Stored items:

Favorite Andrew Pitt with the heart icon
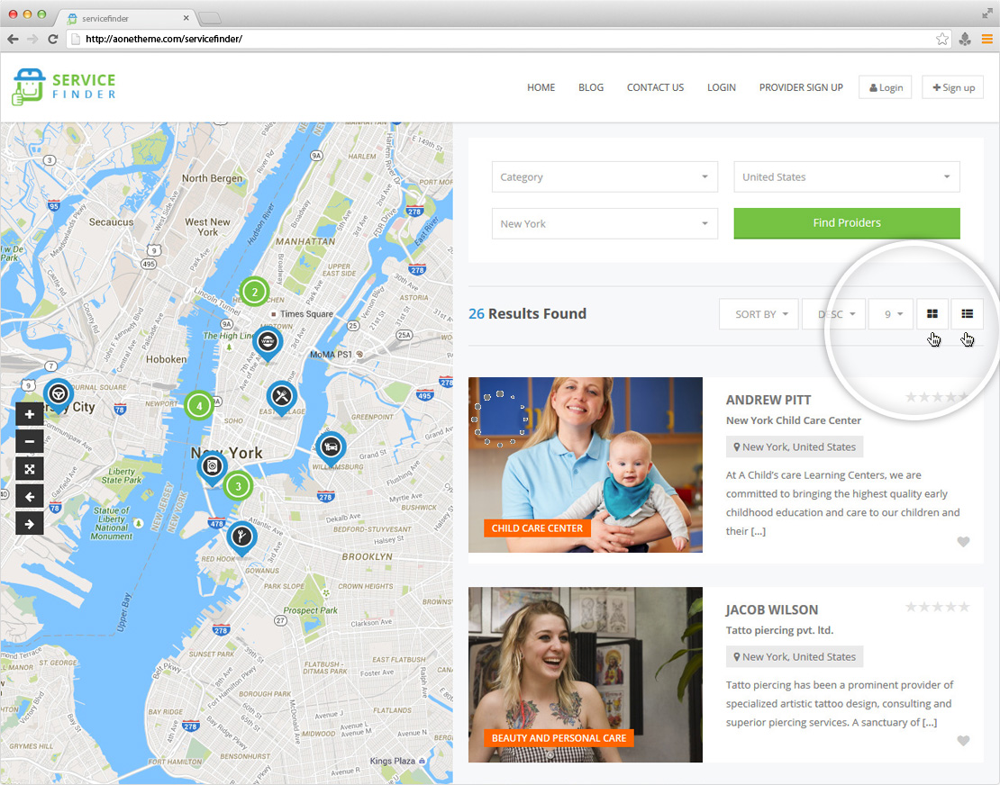 (x=963, y=542)
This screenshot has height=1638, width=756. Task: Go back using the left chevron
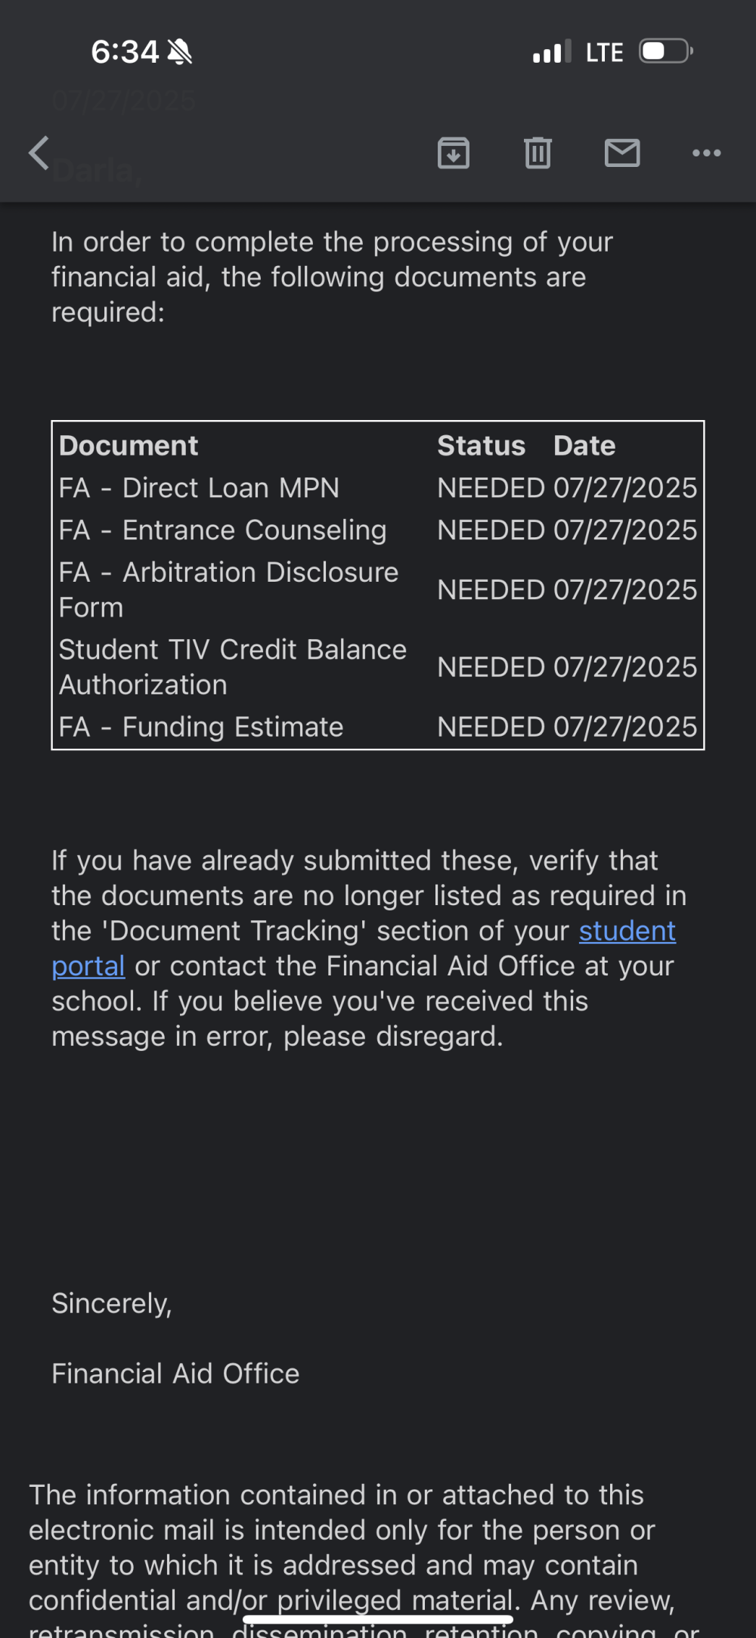(39, 153)
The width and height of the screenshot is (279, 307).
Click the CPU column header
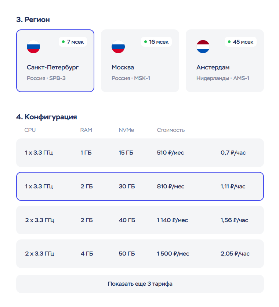click(x=30, y=130)
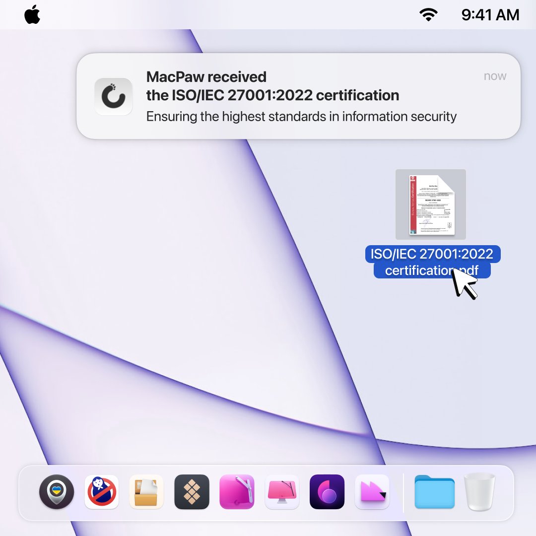The height and width of the screenshot is (536, 536).
Task: Click the 'now' timestamp on the notification
Action: [495, 75]
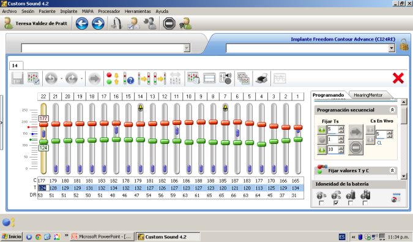413x242 pixels.
Task: Click the blue forward arrow icon
Action: click(x=98, y=23)
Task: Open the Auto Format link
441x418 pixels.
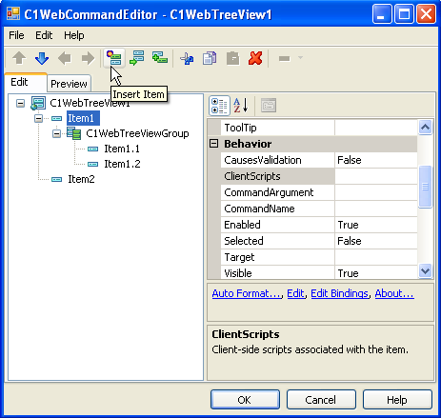Action: click(247, 293)

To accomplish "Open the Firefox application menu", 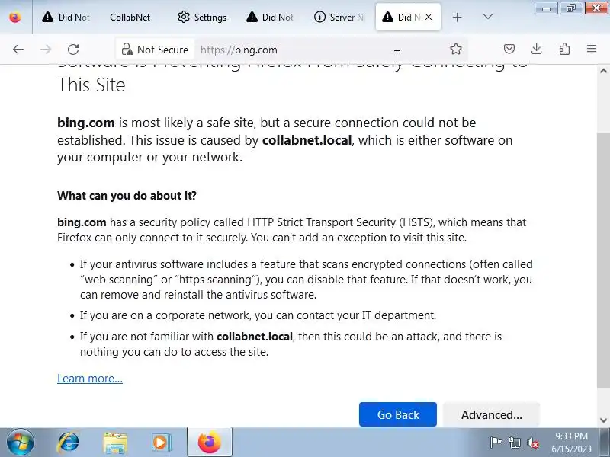I will click(592, 50).
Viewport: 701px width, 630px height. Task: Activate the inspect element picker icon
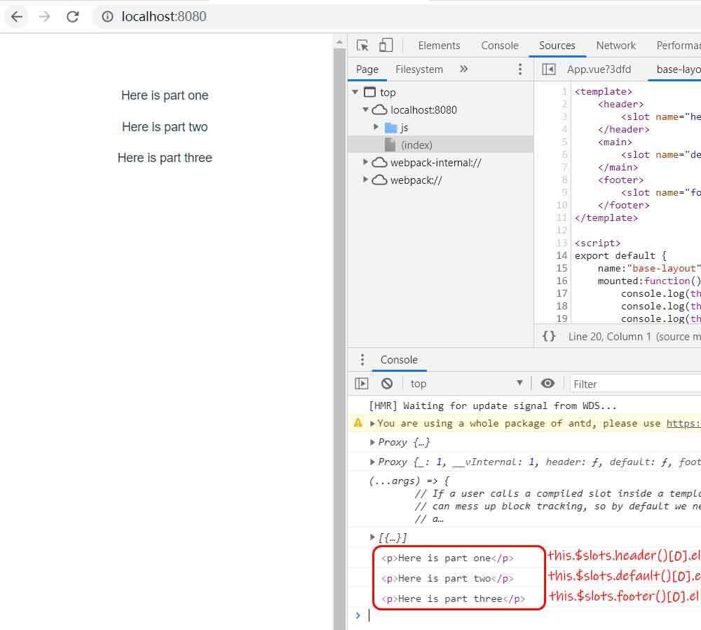pyautogui.click(x=362, y=46)
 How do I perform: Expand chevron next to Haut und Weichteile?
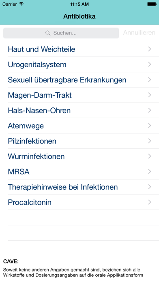point(149,49)
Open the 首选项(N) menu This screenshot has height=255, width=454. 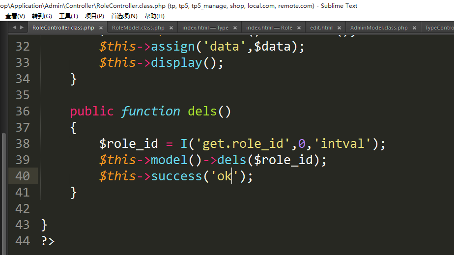click(x=124, y=16)
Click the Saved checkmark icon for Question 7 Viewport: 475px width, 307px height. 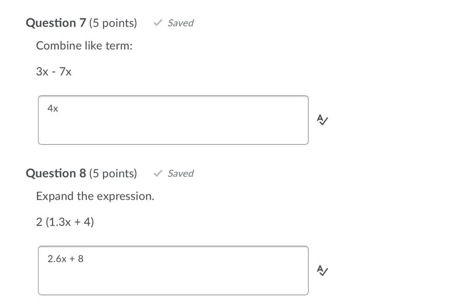(158, 23)
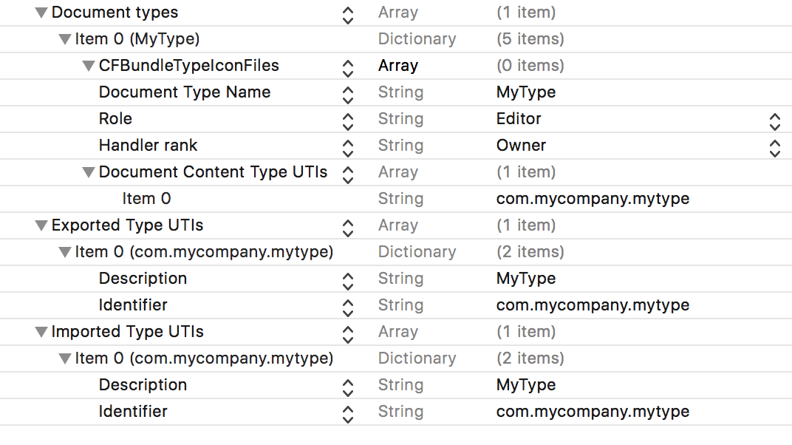Select the Document Content Type UTIs Item 0 row
The width and height of the screenshot is (792, 445).
[x=146, y=199]
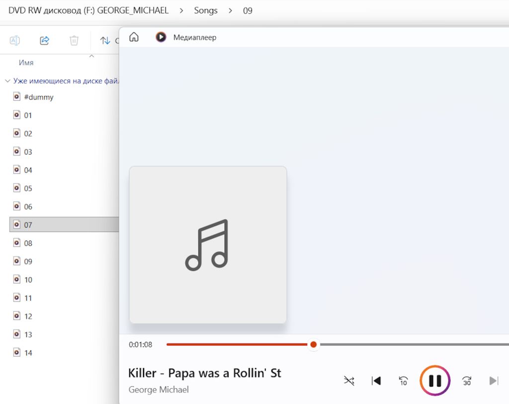Skip to the previous track
The image size is (509, 404).
[x=376, y=381]
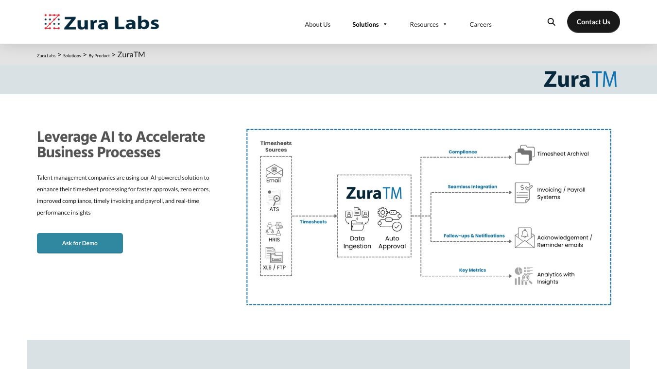Image resolution: width=657 pixels, height=369 pixels.
Task: Click the Zura Labs logo
Action: (x=102, y=22)
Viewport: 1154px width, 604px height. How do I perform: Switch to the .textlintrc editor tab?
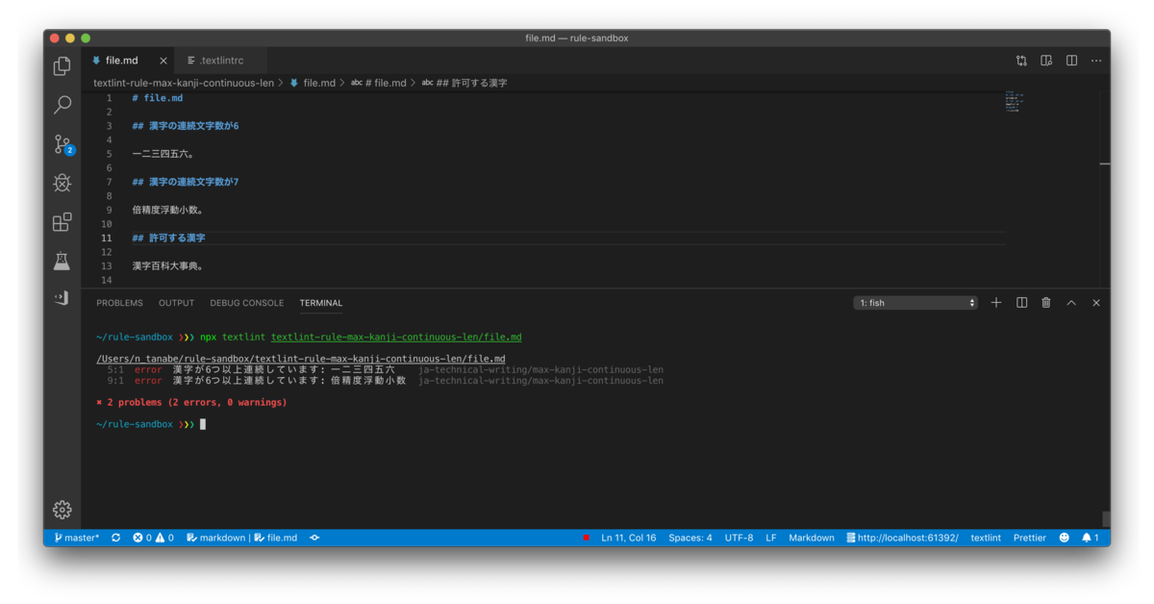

Exercise objective: Your reply should consist solely of the lines above, from the opening line through the line with "Task: Open the Auto Format link", reproduced exactly and without pictures.

Exercise output:
Favorite Andrew Pitt with the heart icon
 (x=963, y=542)
This screenshot has height=1638, width=756. Task: Go back using the left chevron
(39, 153)
The width and height of the screenshot is (279, 307).
Click the CPU column header
click(x=30, y=130)
The height and width of the screenshot is (536, 536).
Task: Click the 'now' timestamp on the notification
Action: [495, 75]
413x242 pixels.
Task: Click the blue forward arrow icon
Action: click(x=98, y=23)
Task: Open the Auto Format link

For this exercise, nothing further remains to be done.